I started playing adventures in the late 1990's.
What they stocked in local retail shops were first person adventures like Myst, Riven, Timelapse, Shivers 1 and 2, 7th Guest, 11th Hour, Titanic: Adventure out of Time, Reah, Morpheus, Zork Nemesis, Zork Grand Inquisitor, Lightbringer, Beyond Time, Jewels of the Oracle, Jewels 2, Journeyman Project 3, Starship Titanic, Atlantis: The Lost Tales... These were the adventure games I started out with. For the most part I thought they were good games, some better than good -- and with quite a variety of subjects despite all being 1st person.

Around year 2000, I tried Secret of Monkey Island after having read so much about it. I thought it was great and started going online to buy other 3rd person games for DOS. I wondered why 3rd person games for Windows weren't being made.

Late 2000 -- The Longest Journey finally made it to the US and I thought it was amazing. By this time I had also played Nightlong, Curse of Monkey Island, the extremely hard to acquire Discworld 2, and the keyboard-controlled Grim Fandango and Escape From Monkey Island. When Mystery of the Druids came out, I enjoyed that too, though I'm not sure how much of the enjoyment was due to it being one of the rare 3rd person games for Windows. I also enjoyed Syberia when it was released a year or so later. At the same time, the newer first person games did not seem to be as enjoyable as the older ones -- fewer individualistic 1st person games like Morpheus or Obsidian and more with a formulaic "Cryo style" approach. At that point in time, I liked 3rd person games better.

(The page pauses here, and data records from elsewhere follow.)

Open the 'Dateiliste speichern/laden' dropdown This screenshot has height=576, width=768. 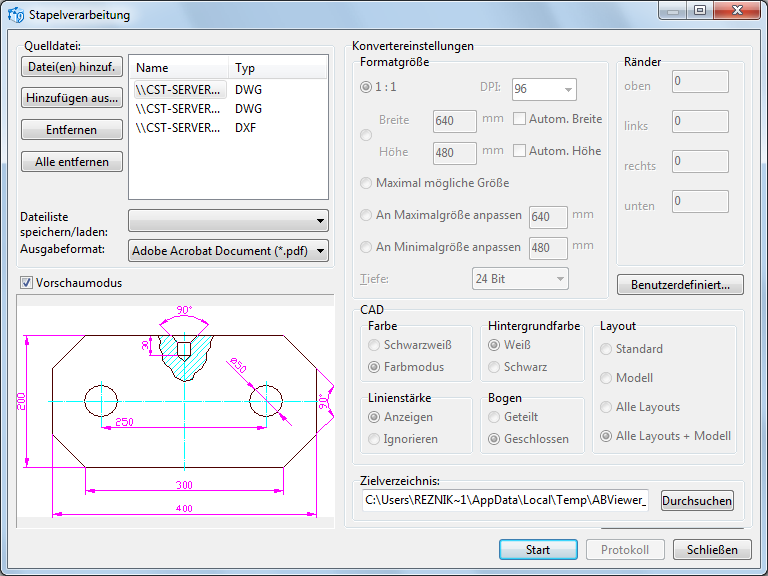[x=228, y=220]
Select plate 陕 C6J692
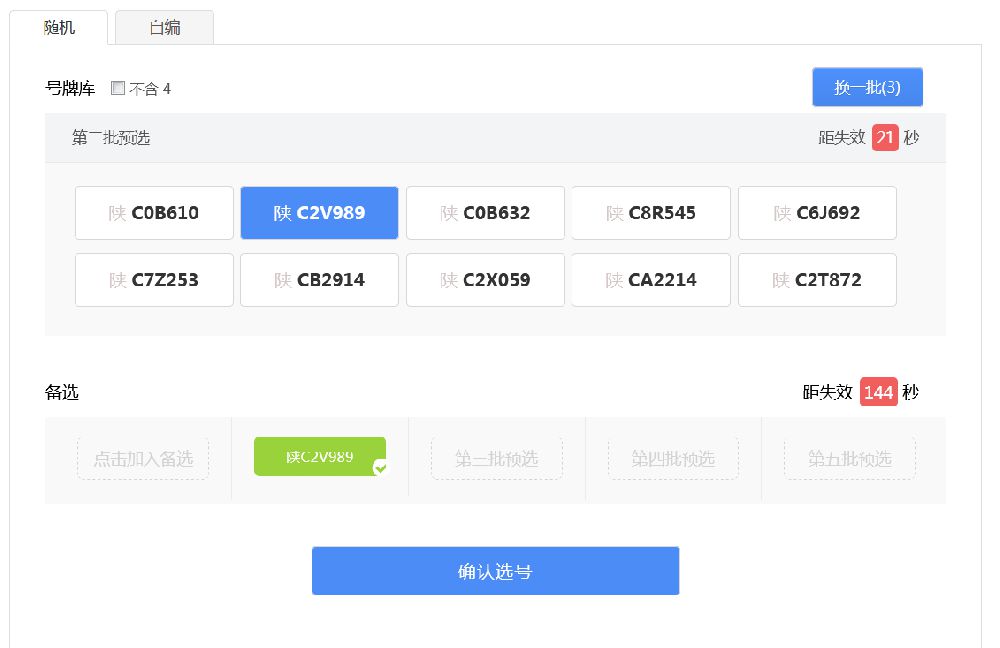The height and width of the screenshot is (648, 1000). click(817, 213)
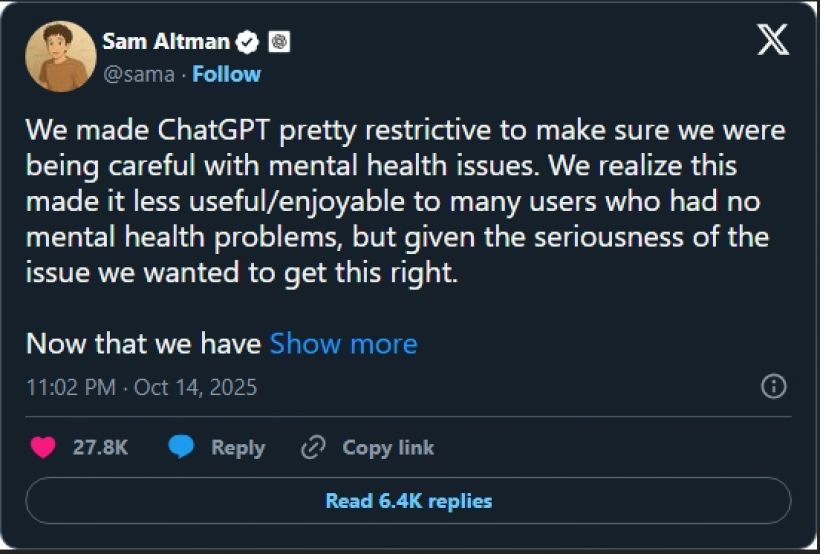This screenshot has height=554, width=820.
Task: Click Sam Altman's profile avatar
Action: [60, 57]
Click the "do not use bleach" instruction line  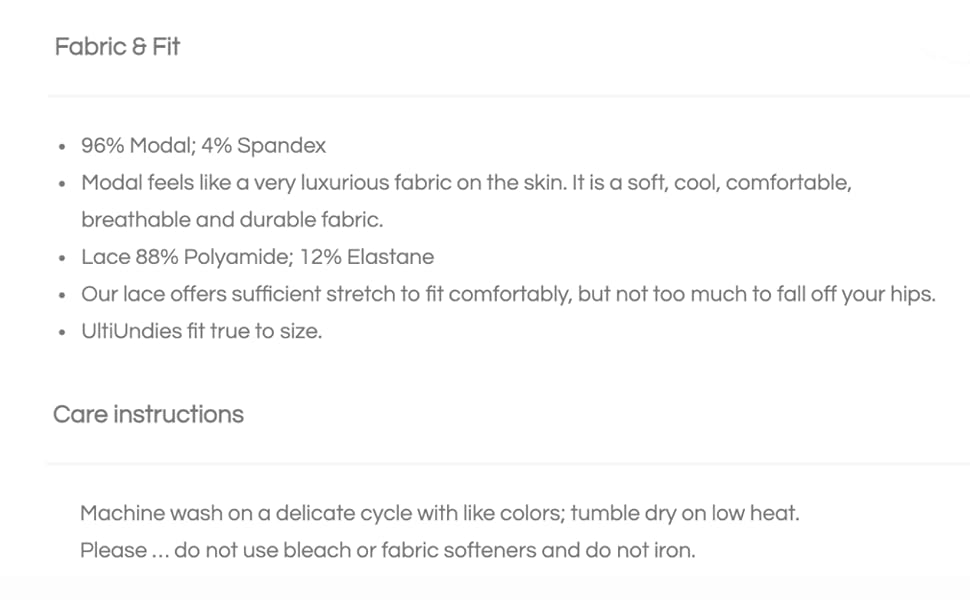click(x=387, y=550)
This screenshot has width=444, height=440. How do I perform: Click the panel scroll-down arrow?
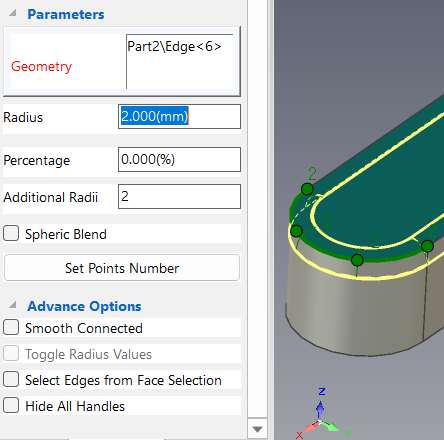pos(257,429)
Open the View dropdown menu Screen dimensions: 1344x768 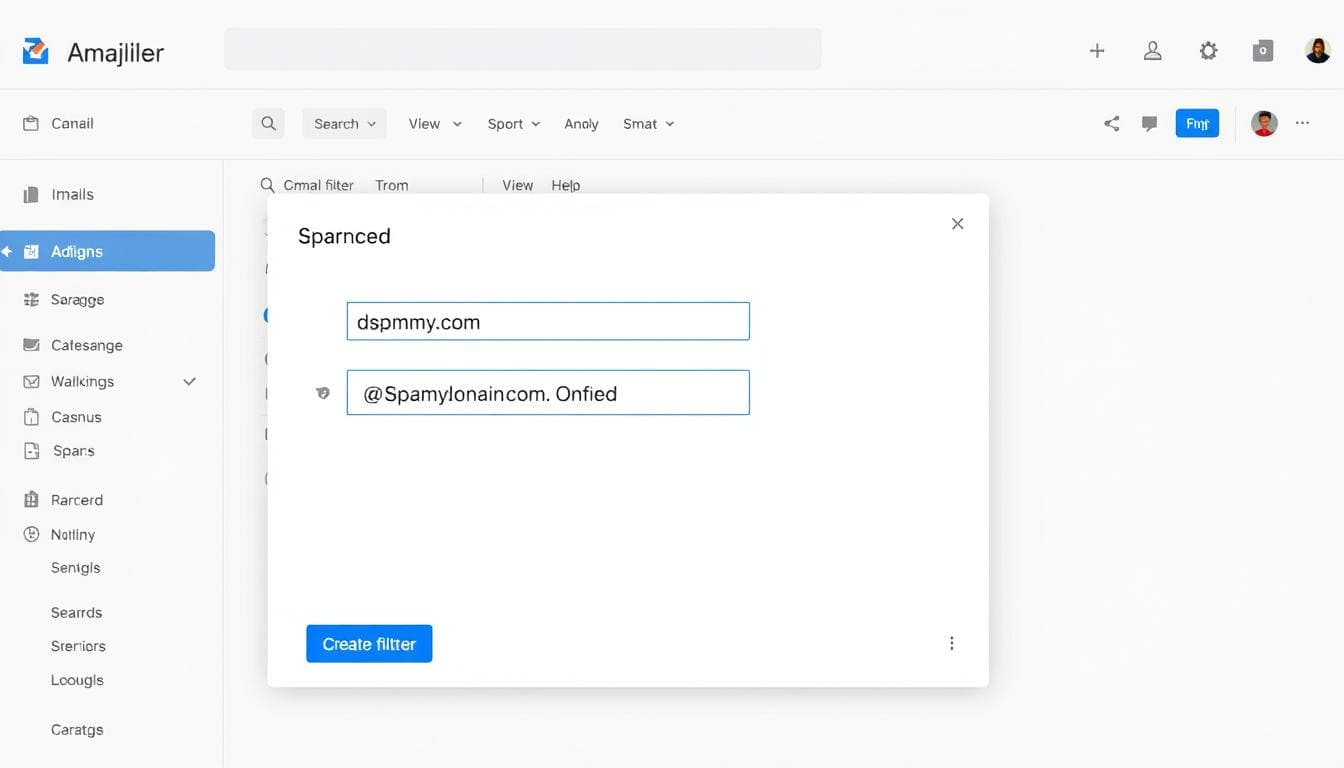click(x=435, y=124)
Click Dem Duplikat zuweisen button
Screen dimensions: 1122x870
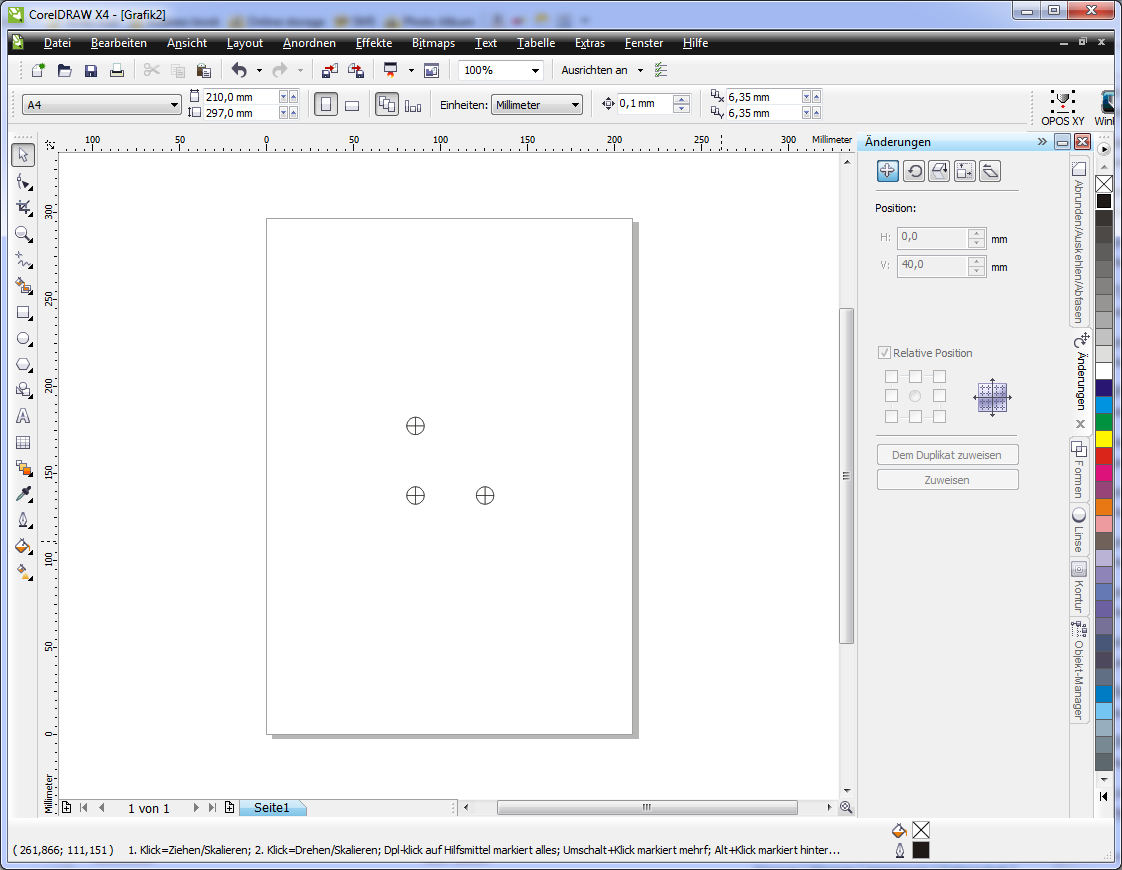(947, 455)
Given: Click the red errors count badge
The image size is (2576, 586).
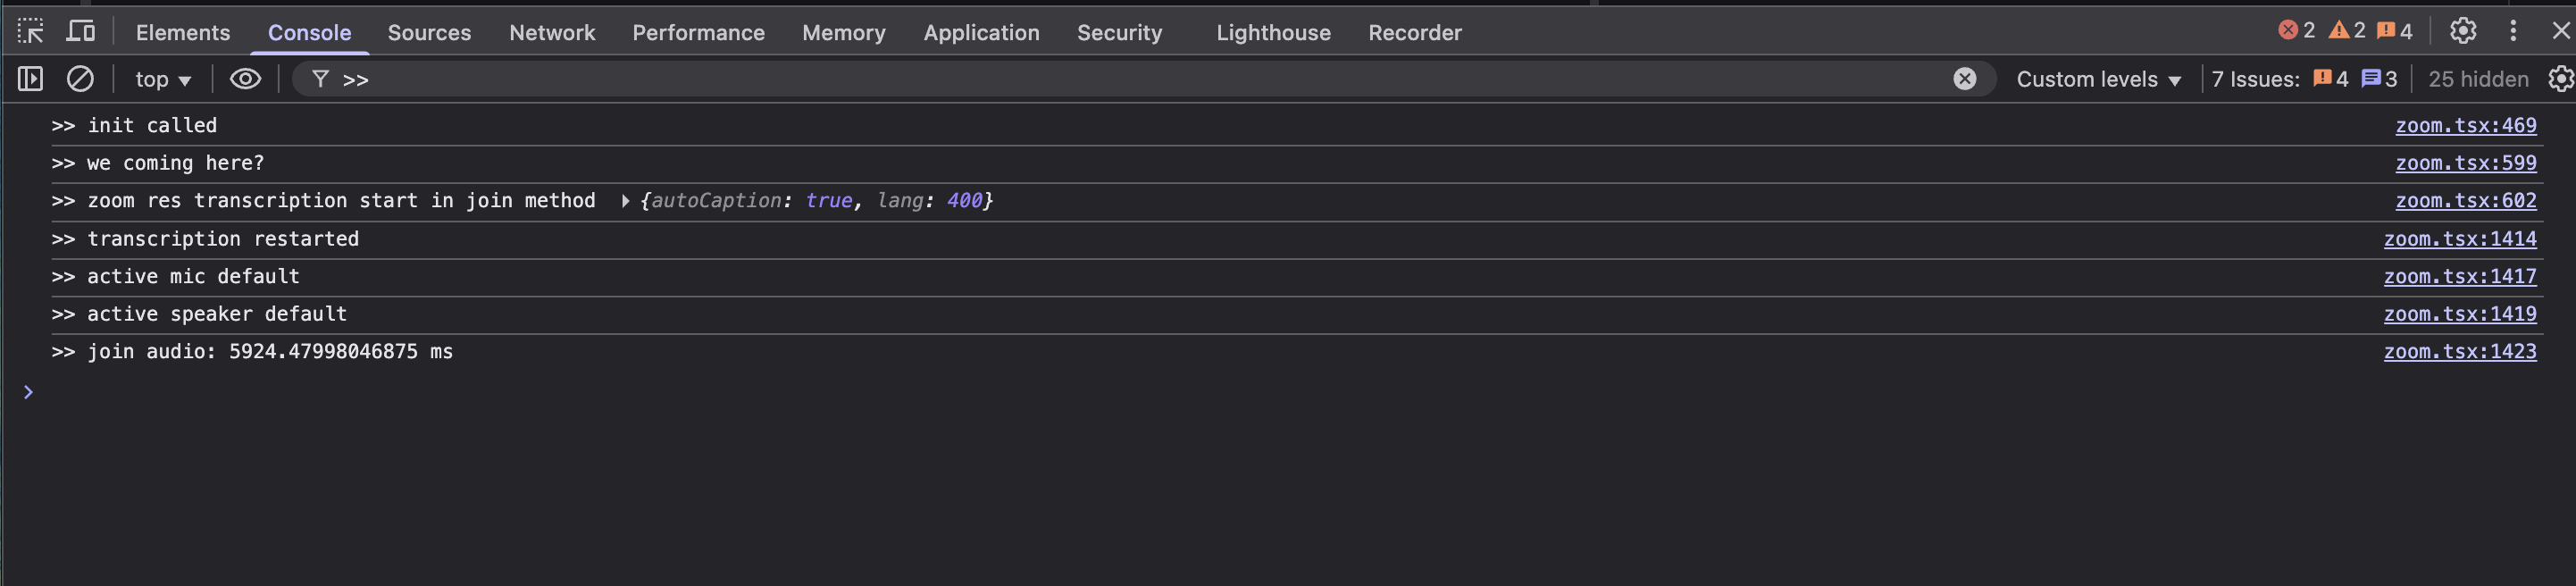Looking at the screenshot, I should (2296, 31).
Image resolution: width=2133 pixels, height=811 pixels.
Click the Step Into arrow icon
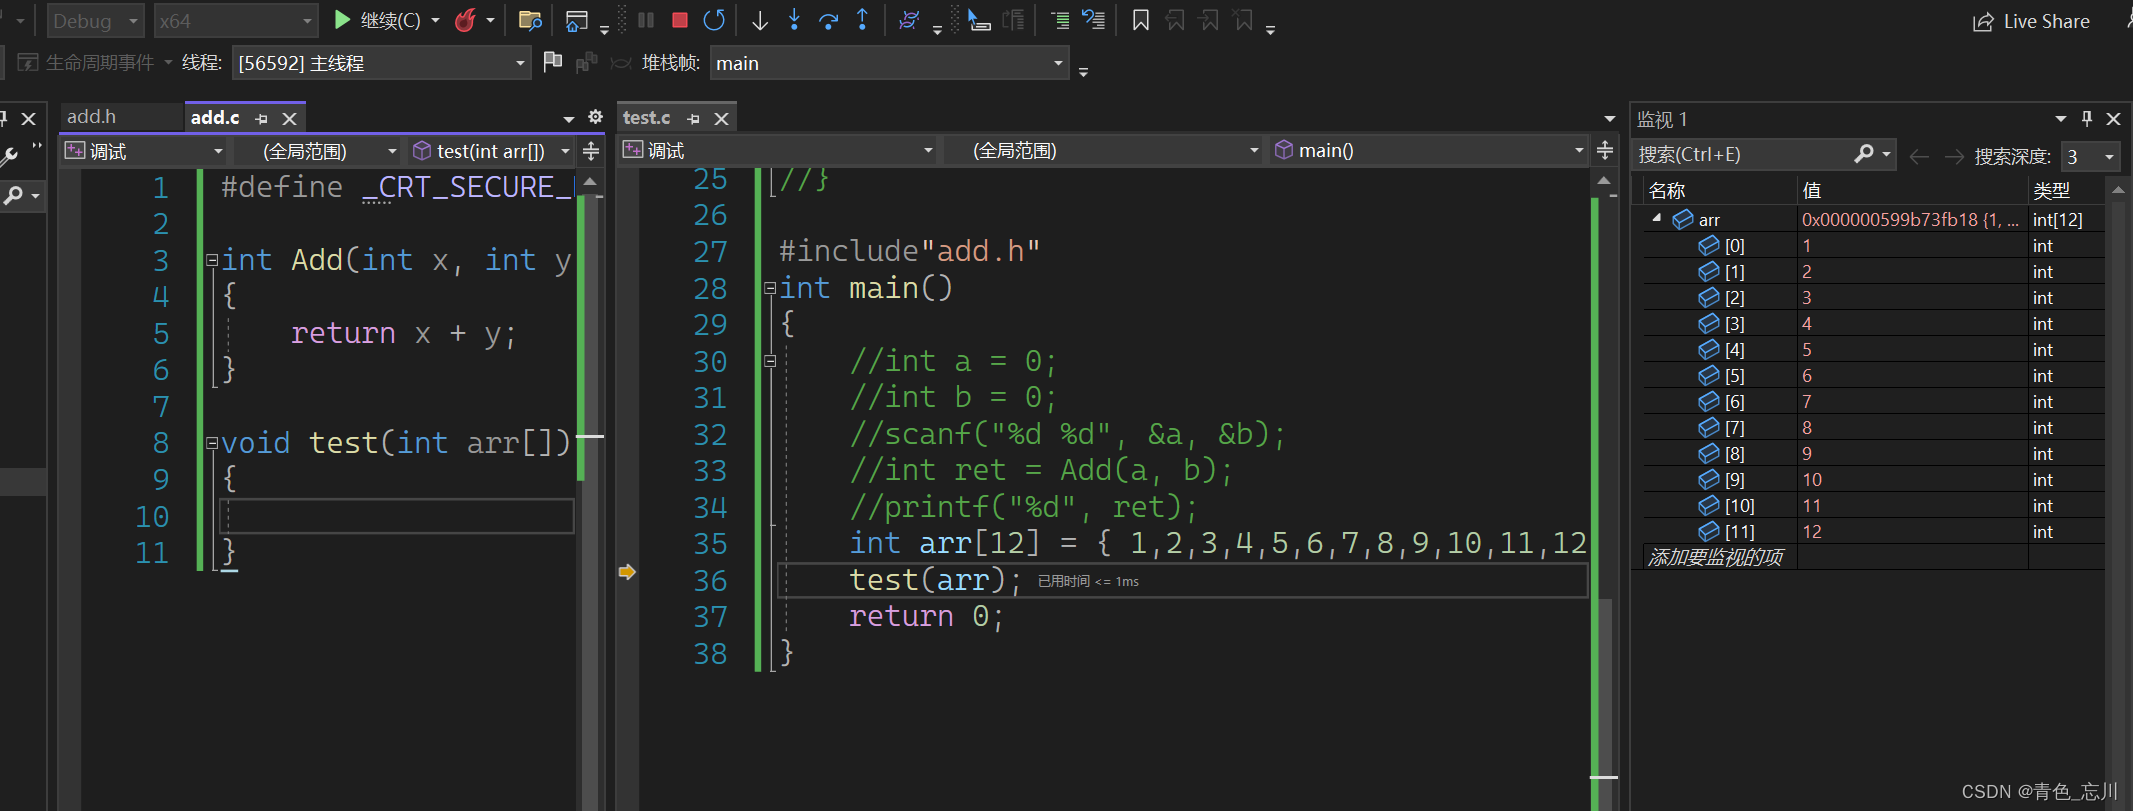794,20
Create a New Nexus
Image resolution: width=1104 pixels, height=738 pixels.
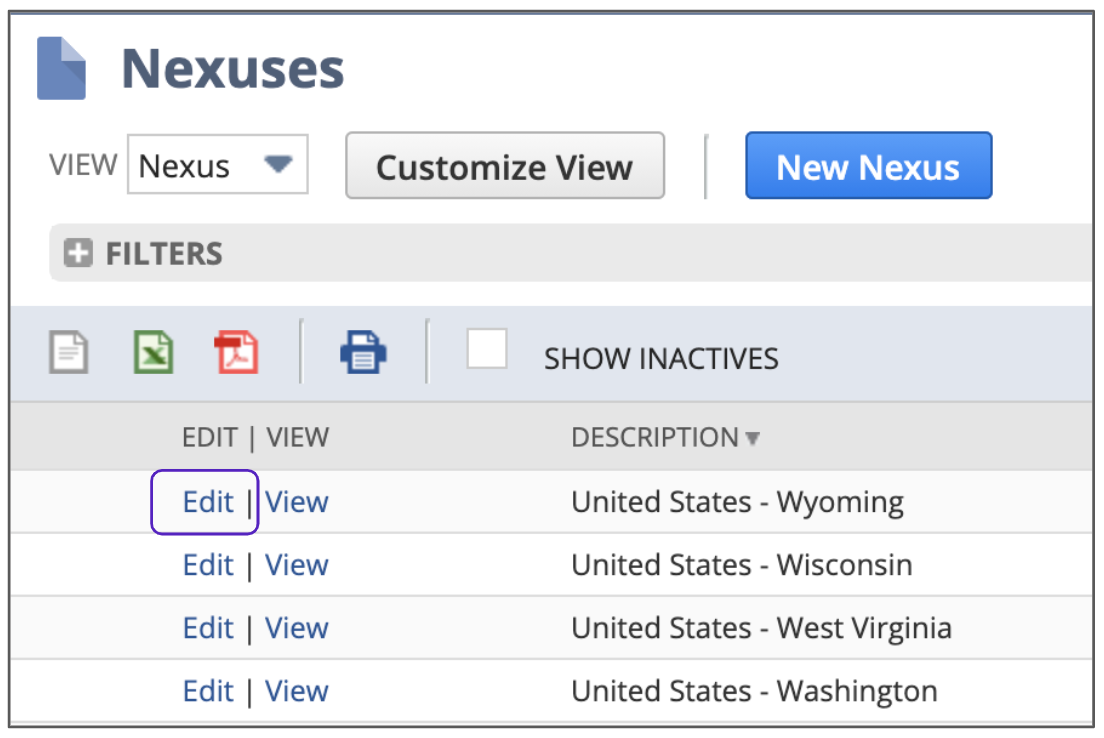[867, 166]
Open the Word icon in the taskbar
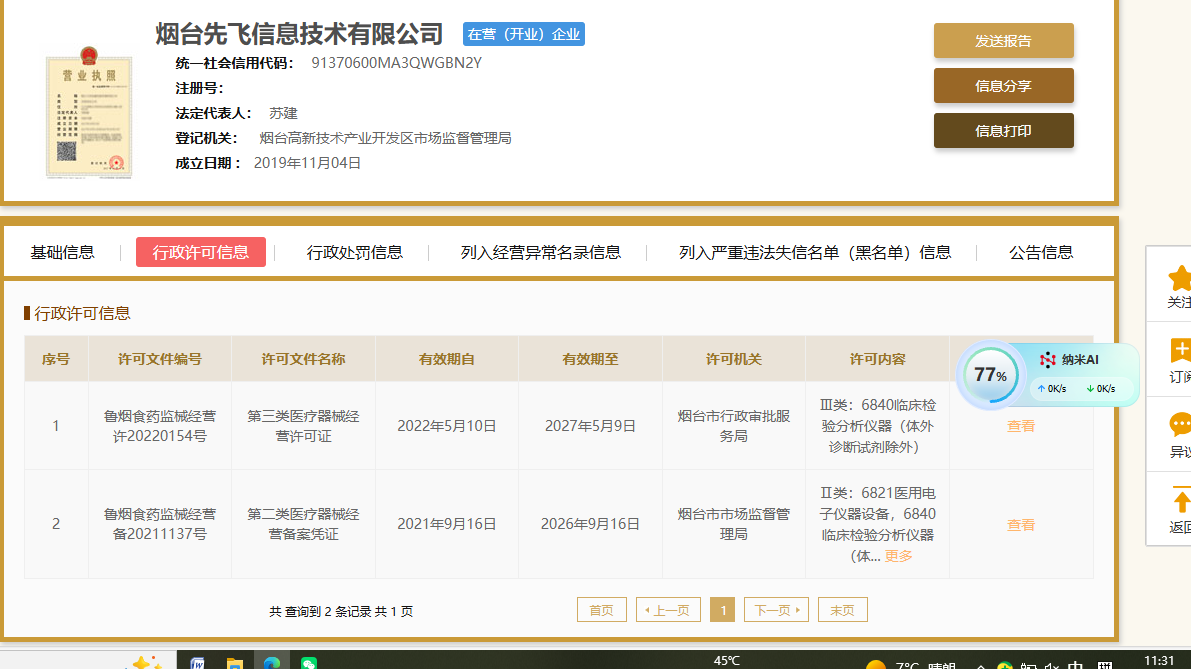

A few years later and the novelty of 3rd person has worn off. They now seem to be in the majority. Syberia 2 was disappointing. Most newer 3rd person games have been disappointing compared to The Longest Journey, Syberia, or the older DOS-based 3rd person games. The characters and environments just aren't as interesting (generally) -- at least with "serious" 3rd person games.

So at present I've gone to preferring 1st person games -- specifically 1st person puzzle types with little or no interaction with other characters. I tend to prefer non-linear games, where you can go work on a different puzzle if you are stuck. Unless the story and characters are really really good, I don't enjoy being "herded" along according to a storyline.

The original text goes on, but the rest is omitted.